Embrace Complexity (Part 2 Data)

Tony Seale
Experience Stack
Published in
10 min readFeb 18, 2022

--

How to network-ify your organisation in three simple(ish) steps … starting with data

by Tony Seale

Your information does not want to be trapped in a box

In Part One of this article, we established that the industrial era organised complexity into nice, neat linear boxes and that whilst this was a highly effective way of building machines this approach is no longer adequate to meet the needs of a modern organisation operating within a global network in the Information Age.

It doesn’t matter whether we like it or not, the process of ‘network-ification’ is underway and there is nothing any organisation can do to stop it; the only realistic option is to get on board and mirror the network structure internally.

As explained in Part One, the three main driving forces of the Information Age (Data, Cloud and AI) can be unified together into a single process of ‘network-ication’ so the remainder of this article is broken down into three corresponding sections:

  • DATA: how organisations can move their data out of separate box-shaped tables and into network-shaped fragments that fit together like pieces of a jigsaw, and how the people in those organisations can include their knowledge and conceptual understanding as part of those network-shaped fragments.
  • CLOUD: how organisations can keep their data where it is and integrate it ‘at source’ as opposed to moving it to a central location for industrialised cleansing and integration by a small central team, and how this decentralized architecture can democratise the data integration process within an organisation.
  • AI: how organisations can stop playing catchup and instead get on the front foot by committing to a new breed of cutting-edge AI algorithms designed to work natively with network-shaped data and the pathways that criss-cross them.

To keep things real, each section will end with a top-level introduction of a pragmatic tool.

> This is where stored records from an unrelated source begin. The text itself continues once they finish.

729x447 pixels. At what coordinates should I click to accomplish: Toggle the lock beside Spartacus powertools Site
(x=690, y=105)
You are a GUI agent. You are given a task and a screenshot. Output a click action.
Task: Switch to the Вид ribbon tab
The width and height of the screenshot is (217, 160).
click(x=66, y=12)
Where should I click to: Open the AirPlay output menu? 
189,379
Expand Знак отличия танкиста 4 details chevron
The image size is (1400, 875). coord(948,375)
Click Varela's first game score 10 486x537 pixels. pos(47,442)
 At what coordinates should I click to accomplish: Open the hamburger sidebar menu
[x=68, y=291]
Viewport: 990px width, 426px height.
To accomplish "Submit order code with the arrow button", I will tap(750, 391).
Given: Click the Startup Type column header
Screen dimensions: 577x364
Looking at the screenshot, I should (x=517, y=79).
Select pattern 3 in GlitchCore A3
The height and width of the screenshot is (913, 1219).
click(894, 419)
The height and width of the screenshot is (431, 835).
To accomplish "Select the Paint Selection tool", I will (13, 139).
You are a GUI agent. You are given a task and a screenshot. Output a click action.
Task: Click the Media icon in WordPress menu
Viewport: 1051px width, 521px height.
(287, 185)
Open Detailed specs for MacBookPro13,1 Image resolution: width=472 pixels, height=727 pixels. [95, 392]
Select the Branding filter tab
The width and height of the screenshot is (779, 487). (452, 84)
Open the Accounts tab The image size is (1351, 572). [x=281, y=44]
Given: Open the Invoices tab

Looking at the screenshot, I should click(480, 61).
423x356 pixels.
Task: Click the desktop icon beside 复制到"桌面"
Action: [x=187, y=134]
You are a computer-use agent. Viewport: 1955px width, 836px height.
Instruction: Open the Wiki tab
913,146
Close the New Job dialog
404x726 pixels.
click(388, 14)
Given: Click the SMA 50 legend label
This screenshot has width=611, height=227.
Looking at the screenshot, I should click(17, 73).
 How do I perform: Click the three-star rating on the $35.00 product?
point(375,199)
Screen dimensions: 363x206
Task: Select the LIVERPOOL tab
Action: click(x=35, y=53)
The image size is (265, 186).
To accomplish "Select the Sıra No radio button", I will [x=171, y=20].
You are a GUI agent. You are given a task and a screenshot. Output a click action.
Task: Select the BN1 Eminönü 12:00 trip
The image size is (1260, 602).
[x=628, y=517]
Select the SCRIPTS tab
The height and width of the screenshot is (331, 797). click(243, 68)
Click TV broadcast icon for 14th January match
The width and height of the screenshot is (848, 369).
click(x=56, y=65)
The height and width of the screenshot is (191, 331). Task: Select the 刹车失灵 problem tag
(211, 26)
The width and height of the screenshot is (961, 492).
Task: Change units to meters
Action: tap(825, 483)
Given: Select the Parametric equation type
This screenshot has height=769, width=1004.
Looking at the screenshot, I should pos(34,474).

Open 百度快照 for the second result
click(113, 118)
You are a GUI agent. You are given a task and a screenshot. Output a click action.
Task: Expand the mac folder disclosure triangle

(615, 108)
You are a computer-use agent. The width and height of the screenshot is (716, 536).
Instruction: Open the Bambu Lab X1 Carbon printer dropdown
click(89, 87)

The idea is that joined together these three tools will form a unified toolset that is sophisticated enough to deal with the true complexity of your organisation.

(To make this article more digestible, this post will just cover Data whilst subsequent instalments will cover Cloud and AI)

Data

Right, so let’s start with data. As already stated in Part One, computer networks and neural networks are already naturally network-shaped, but most organisational data is still box-shaped. Data is the odd one out and is, therefore, both the weak link and the key to unlocking the full power of the other two.

The problem is not as bad for internet-native companies as their business models have from the start been based on pulling most of their data from the web and, of course, the web is one huge network. For example, Google has a network of links between web pages and Facebook has data on the links between the friends in your social network. At a largely unconscious level, this advantageously forced the tech giants to think about their data in a less linear way.

But for most organisations our linear thinking is reflected in the box-shaped data structures we have created, and let’s be clear, this is the single biggest factor holding most organisations back from the technological phase transition.

When you examine your organisation’s data, you are likely to see that it is currently scattered in a set of isolated tables including Excel spreadsheets and various databases. So if, for example, we are capturing information about people and the products they have ordered then we need to create three separate tables: one for people, another for orders and another for products. An Excel spreadsheet is a simple and familiar example of a table of data.

Now, Excel tables are simple and flexible but you can’t run an organisation on Excel (although many keep giving it a go). Why can’t you run an organisation on Excel? Well, individually each of these tables is of limited use and needs to be connected to the other tables to be more useful.

The ‘industrialised’ answer to connecting tables together is the Relational Database. All relational databases include unique ID’s in each row, which can be used to stand in for and represent all the information in that row just like the barcode on a shopping item can be used to stand in for all the information about that product. This unique key is then used to connect the tables.

Notice how things got more complicated once we introduced connectivity, this just goes to reinforce the point that complexity increases with connectivity.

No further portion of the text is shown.